Other reasons for conversion to Catholicism included “a strong intellectual and aesthetic love for things medieval” and the influence of reading the Catholic mystics. He found that the “richness and mystery of Catholicism fascinated me….”[9]

But the central reason for his conversion was the Church’s claim to be the only true Church:

There were many strands in the rope that hauled me aboard the ark, though this one—the Church’s claim to be the one Church historically founded by Christ—was the central and deciding one.[10]

But again, our only response can be, “If the Roman Catholic Church were indeed the one true Church, it could not possibly deny and oppose what the Bible plainly teaches in the area of salvation!”

All three of these men have had strong contacts with Evangelicalism, appreciate it greatly—and if they were personally associated with it before, still greatly miss aspects of it which they see as tremendous strengths.[11]

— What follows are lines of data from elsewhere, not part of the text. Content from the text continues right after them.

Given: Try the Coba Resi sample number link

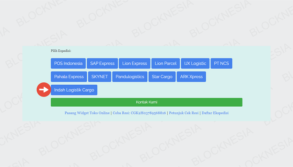Looking at the screenshot, I should [x=140, y=113].
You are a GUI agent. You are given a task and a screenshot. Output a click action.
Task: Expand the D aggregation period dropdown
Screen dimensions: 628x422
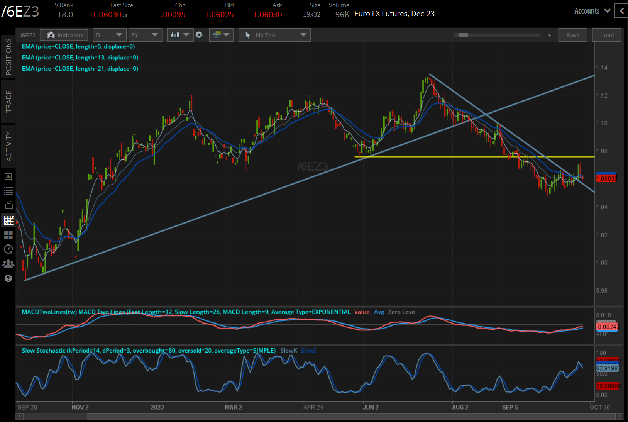109,35
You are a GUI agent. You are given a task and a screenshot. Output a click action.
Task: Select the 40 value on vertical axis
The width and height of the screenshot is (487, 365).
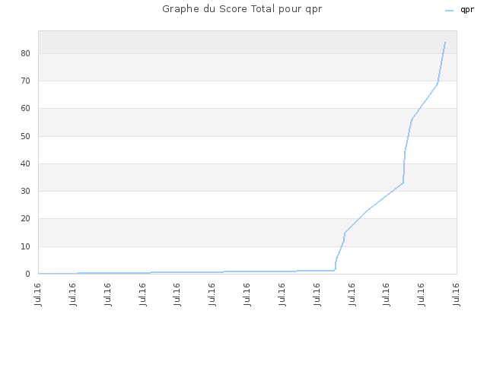pos(25,163)
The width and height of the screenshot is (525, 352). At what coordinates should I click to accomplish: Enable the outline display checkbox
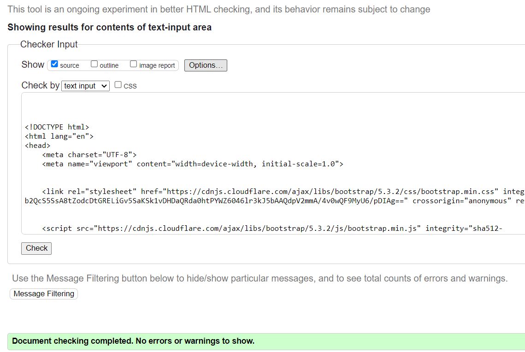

Regardless, let us take Peter Kreeft as an illustration of the important issues involved here and the possible mistakes an Evangelical Christian might make when evaluating the Catholic Church for possible membership. Again, he says that it was the Church’s claim to be the “one Church historically founded by Christ” that was the deciding factor in his decision to join the Roman Catholic Church:

…so the Catholic Church’s claim to be the one true Church, the Church Christ founded, forces us to say either that this is the most arrogant, blasphemous and wicked claim imaginable, if it is not true, or else that she is just what she claims to be. Just as Jesus stood out as the absolute exception to all other human teachers in claiming to be more than human and more than a teacher, so the Catholic Church stood out above all other denominations in claiming to be not merely a denomination, but the Body of Christ incarnate, infallible, one, and holy, presenting the really present Christ in her Eucharist. I could never rest in a comfortable, respectable ecumenical halfway house of measured admiration from a distance. I had to shout either “Crucify her!” or “Hosanna!” If I could not love and believe her, honesty forced me to despise and fight her.
But I could not despise her. The beauty and sanctity and wisdom of her, like that of Christ, prevented me from calling her liar or lunatic, just as it prevented me from calling Christ that. But simple logic offered the one and only one other option: this must be the Church my Lord provided for me—my Lord, for me. So she had better become my Church if He is my Lord.[12]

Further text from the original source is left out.